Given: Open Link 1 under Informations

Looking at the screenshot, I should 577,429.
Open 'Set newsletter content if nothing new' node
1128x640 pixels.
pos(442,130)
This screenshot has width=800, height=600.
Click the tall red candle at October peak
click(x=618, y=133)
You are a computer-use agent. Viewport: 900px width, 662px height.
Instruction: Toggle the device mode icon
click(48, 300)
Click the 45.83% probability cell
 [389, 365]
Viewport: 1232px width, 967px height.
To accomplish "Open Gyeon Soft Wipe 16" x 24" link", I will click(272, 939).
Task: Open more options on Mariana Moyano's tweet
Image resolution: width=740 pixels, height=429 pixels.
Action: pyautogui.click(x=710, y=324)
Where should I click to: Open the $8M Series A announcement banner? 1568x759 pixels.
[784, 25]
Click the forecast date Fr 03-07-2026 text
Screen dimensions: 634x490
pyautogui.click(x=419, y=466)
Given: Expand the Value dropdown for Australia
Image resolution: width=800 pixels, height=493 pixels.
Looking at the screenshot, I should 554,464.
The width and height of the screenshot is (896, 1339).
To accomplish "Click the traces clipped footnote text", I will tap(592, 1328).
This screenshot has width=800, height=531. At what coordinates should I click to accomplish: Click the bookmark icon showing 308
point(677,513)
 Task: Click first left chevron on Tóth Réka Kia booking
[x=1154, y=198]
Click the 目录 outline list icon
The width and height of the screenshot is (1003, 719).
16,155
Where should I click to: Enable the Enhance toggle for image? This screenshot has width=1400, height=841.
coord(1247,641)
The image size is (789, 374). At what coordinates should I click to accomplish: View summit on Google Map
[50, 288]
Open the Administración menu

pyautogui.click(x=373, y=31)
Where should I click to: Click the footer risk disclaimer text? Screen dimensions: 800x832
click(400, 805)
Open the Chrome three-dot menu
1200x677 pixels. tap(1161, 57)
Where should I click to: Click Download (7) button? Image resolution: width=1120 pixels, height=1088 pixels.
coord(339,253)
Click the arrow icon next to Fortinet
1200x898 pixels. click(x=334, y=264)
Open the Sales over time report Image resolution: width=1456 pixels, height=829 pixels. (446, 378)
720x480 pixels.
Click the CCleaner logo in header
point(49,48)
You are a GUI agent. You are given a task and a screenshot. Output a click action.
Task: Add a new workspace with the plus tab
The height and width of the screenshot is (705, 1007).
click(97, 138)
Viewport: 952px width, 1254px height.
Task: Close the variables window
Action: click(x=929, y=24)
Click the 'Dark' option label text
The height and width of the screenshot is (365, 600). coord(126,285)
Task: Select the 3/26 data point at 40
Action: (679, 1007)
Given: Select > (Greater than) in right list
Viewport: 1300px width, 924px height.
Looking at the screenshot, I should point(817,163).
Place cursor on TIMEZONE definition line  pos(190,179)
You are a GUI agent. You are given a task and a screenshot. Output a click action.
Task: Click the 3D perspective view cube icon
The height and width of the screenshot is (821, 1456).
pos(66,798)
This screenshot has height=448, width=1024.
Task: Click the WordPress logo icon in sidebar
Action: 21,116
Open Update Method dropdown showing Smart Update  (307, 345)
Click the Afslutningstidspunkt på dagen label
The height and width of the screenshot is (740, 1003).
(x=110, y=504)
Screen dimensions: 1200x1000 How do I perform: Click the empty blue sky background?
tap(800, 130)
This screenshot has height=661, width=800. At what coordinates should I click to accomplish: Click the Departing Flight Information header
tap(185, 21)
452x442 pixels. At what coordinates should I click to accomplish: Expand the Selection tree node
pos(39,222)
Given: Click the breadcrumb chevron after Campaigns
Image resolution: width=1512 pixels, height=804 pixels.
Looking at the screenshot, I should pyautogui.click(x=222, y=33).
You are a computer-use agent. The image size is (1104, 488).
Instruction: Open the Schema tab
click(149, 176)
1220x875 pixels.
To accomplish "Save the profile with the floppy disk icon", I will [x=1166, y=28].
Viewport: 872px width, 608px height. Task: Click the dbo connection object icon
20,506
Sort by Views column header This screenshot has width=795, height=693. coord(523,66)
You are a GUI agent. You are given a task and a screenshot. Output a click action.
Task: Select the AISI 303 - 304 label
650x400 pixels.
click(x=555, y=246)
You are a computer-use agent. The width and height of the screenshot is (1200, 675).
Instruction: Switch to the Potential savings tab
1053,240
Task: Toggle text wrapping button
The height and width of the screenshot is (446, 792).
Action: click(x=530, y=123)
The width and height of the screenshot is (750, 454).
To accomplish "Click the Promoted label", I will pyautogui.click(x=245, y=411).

• **What this task involves**
For the lines above, output exactly those from the line containing "Place cursor on" through the line containing "Task: Click the 3D perspective view cube icon", and skip the others.

• **Solution for this exercise**
Place cursor on TIMEZONE definition line  pos(190,179)
You are a GUI agent. You are given a task and a screenshot. Output a click action.
Task: Click the 3D perspective view cube icon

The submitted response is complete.